# PROVIDED RECORDS:
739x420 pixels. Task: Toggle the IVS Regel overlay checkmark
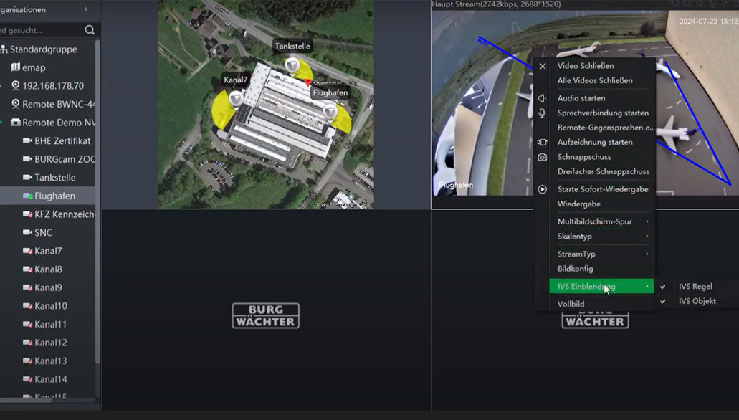pos(663,287)
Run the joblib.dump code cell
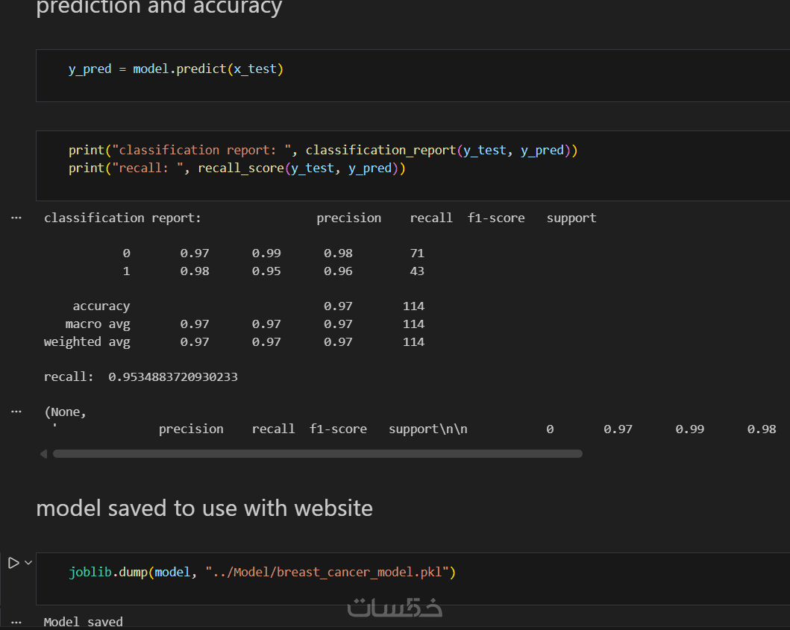The image size is (790, 630). (13, 563)
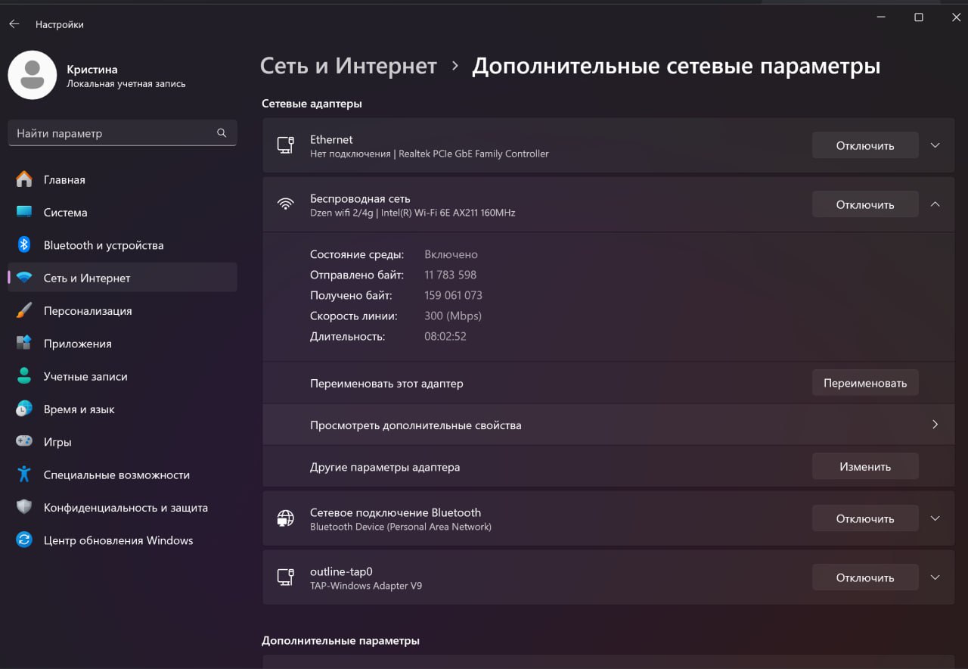Click the search magnifier in sidebar
This screenshot has height=669, width=968.
(x=222, y=132)
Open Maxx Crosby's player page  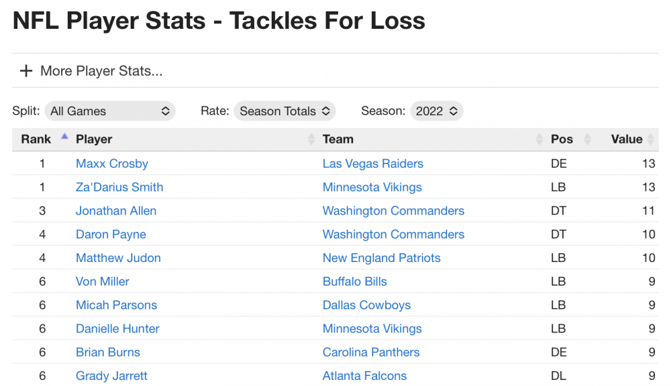pos(112,164)
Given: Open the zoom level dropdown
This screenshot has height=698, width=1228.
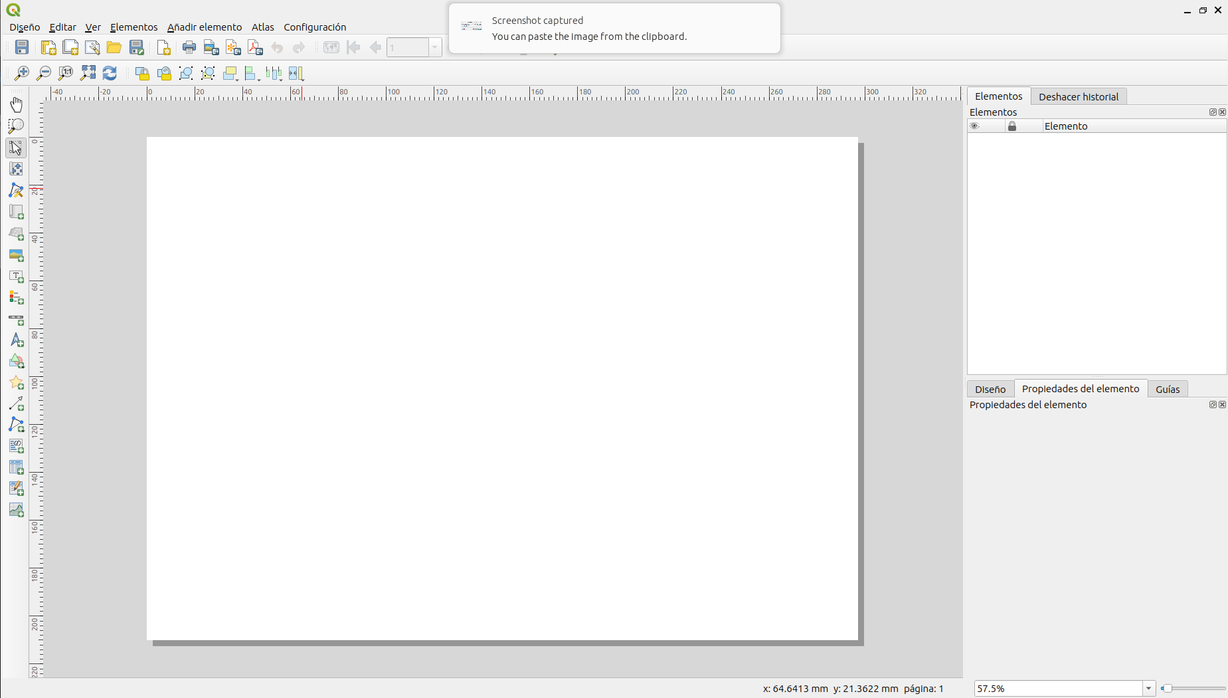Looking at the screenshot, I should 1148,689.
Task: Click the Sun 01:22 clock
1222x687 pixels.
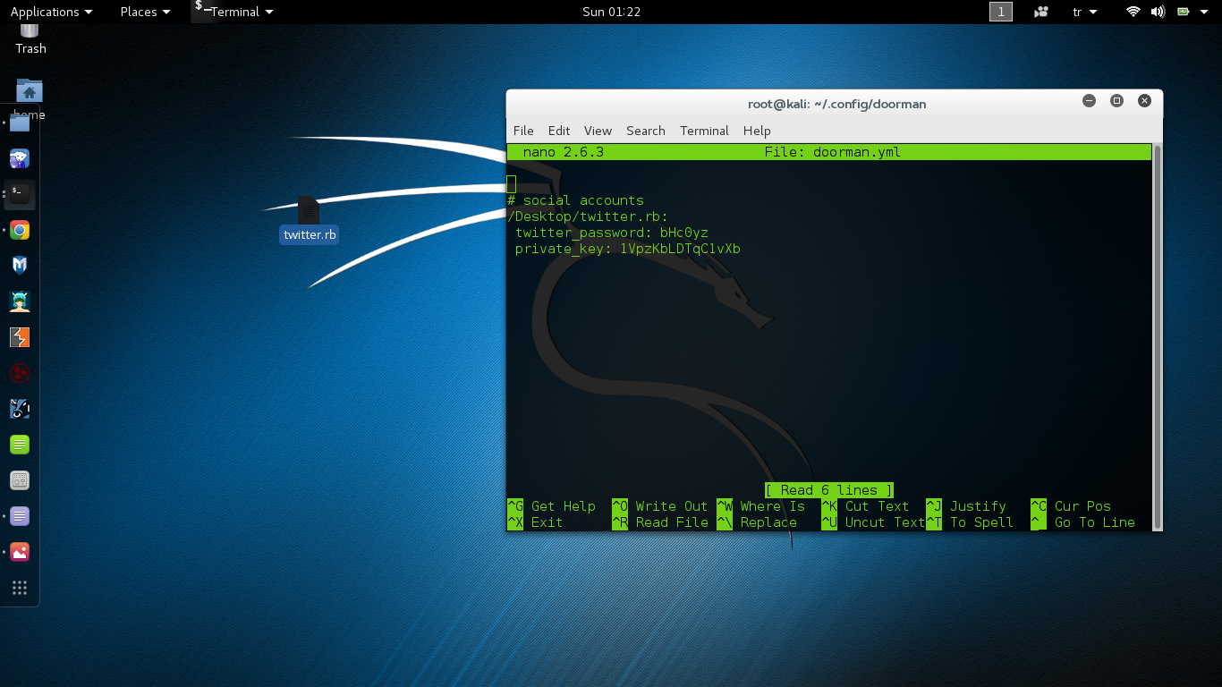Action: (611, 12)
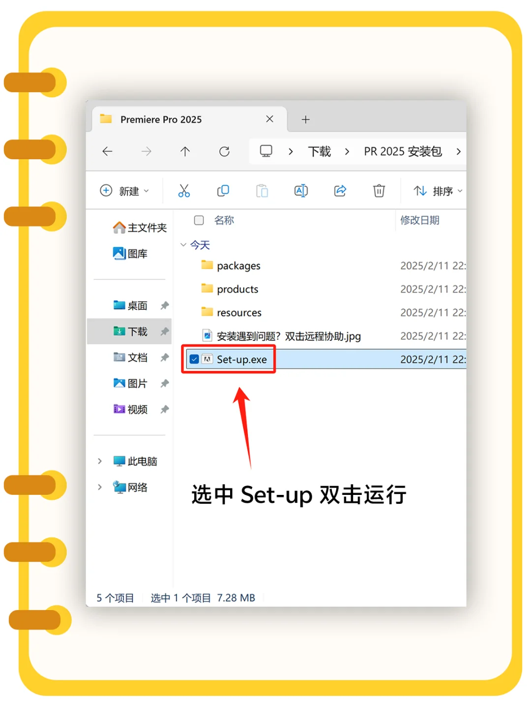The image size is (531, 707).
Task: Uncheck the Set-up.exe selection checkbox
Action: click(195, 359)
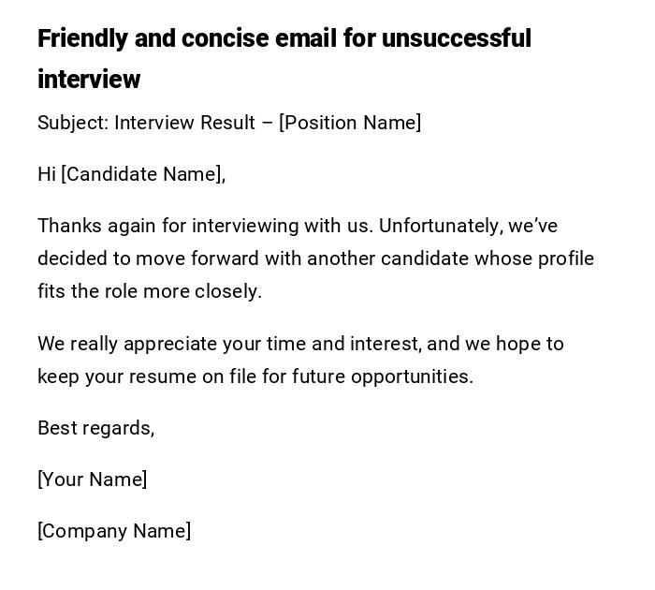Click the [Company Name] placeholder
The image size is (655, 590).
114,531
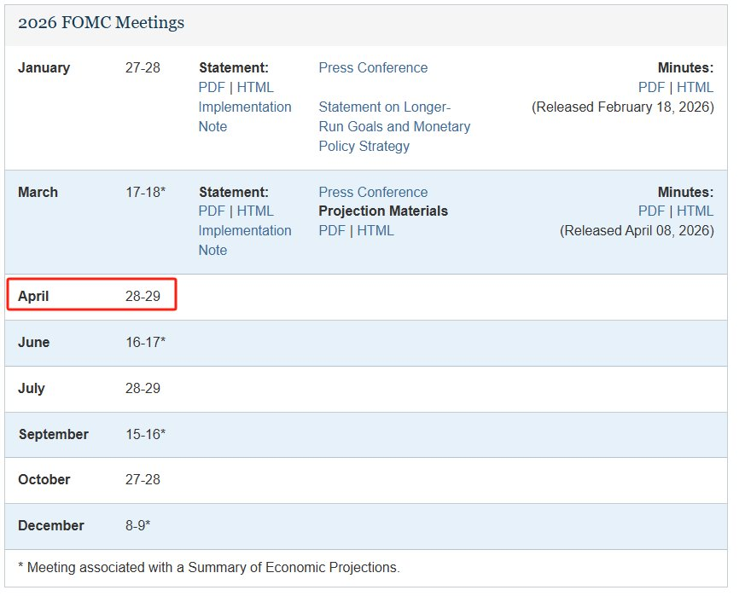Open Statement on Longer-Run Goals link
Image resolution: width=745 pixels, height=596 pixels.
click(x=393, y=126)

# WHAT IS BEING ASKED:
Reproduce the material above exactly, but only from the line with "This screenshot has height=698, width=1228." through its last line, leaving pictures out.

# ANSWER SPACE:
This screenshot has height=698, width=1228.
Looking at the screenshot, I should 1148,689.
Task: Click the Sun 01:22 clock
1222x687 pixels.
Action: (611, 12)
The image size is (531, 707).
Task: Uncheck the Set-up.exe selection checkbox
Action: click(195, 359)
Click the [Company Name] placeholder
The image size is (655, 590).
114,531
Open Statement on Longer-Run Goals link
Image resolution: width=745 pixels, height=596 pixels.
click(x=393, y=126)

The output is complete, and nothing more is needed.